Te las dejo para que hagas lo mismo:

1. ¿Qué objetivos te marcaste a principios de año? Escríbelos todos, sin filtro. Los que has cumplido o estás cumpliendo, los que no y los que abandonaste a medias.

2. ¿Qué ha funcionado? Identifica qué hábitos, proyectos o decisiones sí han avanzado. Por pequeño que sea el avance, anótalo. Esto importa más de lo que parece.

3. ¿Qué no ha funcionado y por qué? No se trata de castigarte, sino de entender si el problema fue el objetivo en sí, el momento, los recursos o simplemente que no era tan prioritario como creías.

4. ¿Qué vas a soltar? De lo que no ha funcionado, ¿qué tiene sentido abandonar 100%? Porque no todo merece una segunda oportunidad. Algunas cosas simplemente no encajan con tu vida ahora mismo, y reconocerlo es una decisión inteligente, no una derrota.

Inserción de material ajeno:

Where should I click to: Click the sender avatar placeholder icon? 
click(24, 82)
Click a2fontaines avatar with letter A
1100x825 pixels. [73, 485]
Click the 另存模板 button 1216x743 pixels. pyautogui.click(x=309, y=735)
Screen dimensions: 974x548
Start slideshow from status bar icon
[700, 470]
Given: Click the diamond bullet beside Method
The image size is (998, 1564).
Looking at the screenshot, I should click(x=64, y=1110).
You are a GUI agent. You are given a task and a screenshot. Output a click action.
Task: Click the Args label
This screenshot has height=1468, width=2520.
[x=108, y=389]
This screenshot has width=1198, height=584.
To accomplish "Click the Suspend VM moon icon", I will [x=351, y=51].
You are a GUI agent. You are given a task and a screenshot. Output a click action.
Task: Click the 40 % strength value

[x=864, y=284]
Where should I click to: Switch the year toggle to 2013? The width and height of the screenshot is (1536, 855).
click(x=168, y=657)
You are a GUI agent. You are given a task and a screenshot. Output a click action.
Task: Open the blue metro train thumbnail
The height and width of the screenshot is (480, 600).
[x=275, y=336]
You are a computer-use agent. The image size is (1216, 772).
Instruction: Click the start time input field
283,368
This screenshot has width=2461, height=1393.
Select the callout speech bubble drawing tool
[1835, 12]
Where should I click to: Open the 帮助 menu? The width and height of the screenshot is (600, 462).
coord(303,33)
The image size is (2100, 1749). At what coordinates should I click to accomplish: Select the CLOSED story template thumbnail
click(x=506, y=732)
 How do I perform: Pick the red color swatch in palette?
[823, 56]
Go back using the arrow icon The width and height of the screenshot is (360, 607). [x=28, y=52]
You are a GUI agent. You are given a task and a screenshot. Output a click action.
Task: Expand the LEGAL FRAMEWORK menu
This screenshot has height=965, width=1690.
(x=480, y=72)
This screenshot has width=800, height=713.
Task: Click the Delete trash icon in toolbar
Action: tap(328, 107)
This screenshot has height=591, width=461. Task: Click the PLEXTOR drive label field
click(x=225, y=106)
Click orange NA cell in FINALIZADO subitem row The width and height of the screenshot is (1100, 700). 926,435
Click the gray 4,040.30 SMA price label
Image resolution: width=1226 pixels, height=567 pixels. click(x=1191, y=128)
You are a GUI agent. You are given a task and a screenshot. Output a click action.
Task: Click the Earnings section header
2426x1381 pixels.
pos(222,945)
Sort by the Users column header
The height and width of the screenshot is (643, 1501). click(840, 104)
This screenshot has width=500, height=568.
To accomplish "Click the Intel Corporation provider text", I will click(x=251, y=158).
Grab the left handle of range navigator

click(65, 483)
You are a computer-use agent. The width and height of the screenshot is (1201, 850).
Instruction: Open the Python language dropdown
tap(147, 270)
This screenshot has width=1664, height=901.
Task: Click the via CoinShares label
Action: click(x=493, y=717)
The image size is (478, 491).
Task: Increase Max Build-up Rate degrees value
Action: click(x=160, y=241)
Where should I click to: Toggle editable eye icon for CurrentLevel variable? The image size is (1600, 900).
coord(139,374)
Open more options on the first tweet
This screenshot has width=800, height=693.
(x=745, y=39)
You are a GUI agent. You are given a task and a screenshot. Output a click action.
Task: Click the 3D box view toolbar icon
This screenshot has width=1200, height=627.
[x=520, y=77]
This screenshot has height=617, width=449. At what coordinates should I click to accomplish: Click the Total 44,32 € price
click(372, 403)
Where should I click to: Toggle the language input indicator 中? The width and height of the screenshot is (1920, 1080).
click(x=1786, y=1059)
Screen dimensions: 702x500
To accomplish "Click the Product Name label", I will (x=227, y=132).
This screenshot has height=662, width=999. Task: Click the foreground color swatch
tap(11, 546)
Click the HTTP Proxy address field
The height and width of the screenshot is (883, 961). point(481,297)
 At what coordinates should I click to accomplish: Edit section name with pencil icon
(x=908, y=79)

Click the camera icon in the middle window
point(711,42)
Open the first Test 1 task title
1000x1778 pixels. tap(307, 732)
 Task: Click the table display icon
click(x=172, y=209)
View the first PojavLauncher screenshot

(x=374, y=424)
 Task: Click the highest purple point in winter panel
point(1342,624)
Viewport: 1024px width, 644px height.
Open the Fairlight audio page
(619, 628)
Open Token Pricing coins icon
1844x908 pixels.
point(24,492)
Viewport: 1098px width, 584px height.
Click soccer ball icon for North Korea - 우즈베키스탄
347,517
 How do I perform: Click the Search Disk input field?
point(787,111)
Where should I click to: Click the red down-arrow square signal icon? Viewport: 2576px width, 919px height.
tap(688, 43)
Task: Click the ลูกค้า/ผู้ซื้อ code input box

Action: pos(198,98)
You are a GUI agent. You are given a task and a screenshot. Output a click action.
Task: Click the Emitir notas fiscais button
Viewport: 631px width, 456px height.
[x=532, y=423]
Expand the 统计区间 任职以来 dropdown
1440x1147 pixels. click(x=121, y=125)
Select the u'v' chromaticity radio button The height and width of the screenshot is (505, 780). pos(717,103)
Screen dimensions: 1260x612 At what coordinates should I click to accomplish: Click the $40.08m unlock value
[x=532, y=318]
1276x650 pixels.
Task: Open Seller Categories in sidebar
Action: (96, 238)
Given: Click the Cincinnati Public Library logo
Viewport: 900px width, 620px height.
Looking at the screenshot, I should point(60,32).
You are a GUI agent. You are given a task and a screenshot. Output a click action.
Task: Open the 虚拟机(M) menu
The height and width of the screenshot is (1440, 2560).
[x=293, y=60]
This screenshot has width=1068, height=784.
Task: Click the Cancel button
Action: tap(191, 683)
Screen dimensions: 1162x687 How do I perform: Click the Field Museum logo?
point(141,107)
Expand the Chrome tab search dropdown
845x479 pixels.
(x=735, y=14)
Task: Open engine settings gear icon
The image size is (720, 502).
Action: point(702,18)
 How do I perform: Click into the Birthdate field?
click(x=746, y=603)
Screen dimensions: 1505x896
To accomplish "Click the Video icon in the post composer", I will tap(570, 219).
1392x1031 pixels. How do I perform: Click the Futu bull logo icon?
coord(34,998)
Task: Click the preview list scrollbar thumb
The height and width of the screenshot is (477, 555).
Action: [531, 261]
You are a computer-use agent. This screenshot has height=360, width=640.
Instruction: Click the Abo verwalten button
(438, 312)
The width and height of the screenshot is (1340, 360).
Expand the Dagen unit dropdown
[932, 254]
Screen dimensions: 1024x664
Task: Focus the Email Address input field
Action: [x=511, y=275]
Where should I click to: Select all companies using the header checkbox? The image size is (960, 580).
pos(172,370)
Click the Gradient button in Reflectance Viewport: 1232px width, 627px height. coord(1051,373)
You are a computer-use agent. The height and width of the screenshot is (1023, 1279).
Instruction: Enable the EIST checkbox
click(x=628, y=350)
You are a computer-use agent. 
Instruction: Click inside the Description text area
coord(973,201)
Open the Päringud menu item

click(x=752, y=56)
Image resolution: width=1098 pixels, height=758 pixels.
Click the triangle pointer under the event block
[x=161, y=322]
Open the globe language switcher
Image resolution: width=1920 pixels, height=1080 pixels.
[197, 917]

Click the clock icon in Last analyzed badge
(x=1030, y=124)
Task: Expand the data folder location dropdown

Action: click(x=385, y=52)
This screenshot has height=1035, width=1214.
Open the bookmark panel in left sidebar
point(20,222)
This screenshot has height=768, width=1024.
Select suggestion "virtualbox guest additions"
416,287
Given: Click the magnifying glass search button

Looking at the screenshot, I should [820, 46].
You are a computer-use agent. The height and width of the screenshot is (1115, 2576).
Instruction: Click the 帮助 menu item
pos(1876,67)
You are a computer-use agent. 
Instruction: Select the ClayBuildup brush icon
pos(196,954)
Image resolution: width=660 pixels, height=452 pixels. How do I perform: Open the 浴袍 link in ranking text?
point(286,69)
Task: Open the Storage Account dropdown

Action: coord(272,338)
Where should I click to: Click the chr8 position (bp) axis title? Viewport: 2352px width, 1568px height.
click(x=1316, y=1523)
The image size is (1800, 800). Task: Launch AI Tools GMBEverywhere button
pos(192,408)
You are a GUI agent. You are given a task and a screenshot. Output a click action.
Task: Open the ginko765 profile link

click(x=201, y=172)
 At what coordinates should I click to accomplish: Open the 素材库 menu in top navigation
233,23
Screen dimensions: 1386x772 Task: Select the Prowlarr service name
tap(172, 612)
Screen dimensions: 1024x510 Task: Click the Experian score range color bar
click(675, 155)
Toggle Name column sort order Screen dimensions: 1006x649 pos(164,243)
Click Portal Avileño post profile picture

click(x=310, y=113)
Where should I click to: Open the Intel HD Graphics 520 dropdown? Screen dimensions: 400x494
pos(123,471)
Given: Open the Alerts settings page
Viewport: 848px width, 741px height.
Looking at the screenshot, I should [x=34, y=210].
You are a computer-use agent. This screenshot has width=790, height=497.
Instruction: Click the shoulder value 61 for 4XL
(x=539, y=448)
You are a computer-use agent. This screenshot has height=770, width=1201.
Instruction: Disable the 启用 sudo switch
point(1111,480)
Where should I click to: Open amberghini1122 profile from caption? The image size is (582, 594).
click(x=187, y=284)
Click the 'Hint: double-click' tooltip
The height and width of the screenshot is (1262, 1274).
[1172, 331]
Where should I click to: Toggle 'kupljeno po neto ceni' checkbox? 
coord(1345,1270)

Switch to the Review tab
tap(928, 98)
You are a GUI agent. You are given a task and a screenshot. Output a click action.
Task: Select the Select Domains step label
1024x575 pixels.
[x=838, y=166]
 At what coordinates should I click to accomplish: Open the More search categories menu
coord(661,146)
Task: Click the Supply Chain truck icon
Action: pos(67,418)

5. ¿Qué vas a ajustar? De lo que no ha funcionado pero sigue siendo importante, ¿cuál es la versión reducida que sí podrías sostener? Lo mismo que hice yo con los tres días de gimnasio.

6. ¿Qué vas a potenciar? De lo que sí ha funcionado, ¿cómo le das más espacio en el siguiente trimestre?

Con sentarte veinte minutos y apuntarlo en un papel tienes suficiente. Pero hazlo antes de que empiece la semana.

Porque entrar en abril con claridad sobre lo que ha pasado es el primer paso para que lo que viene sea mejor que lo que fue.

Nos volvemos a leer el próximo miércoles.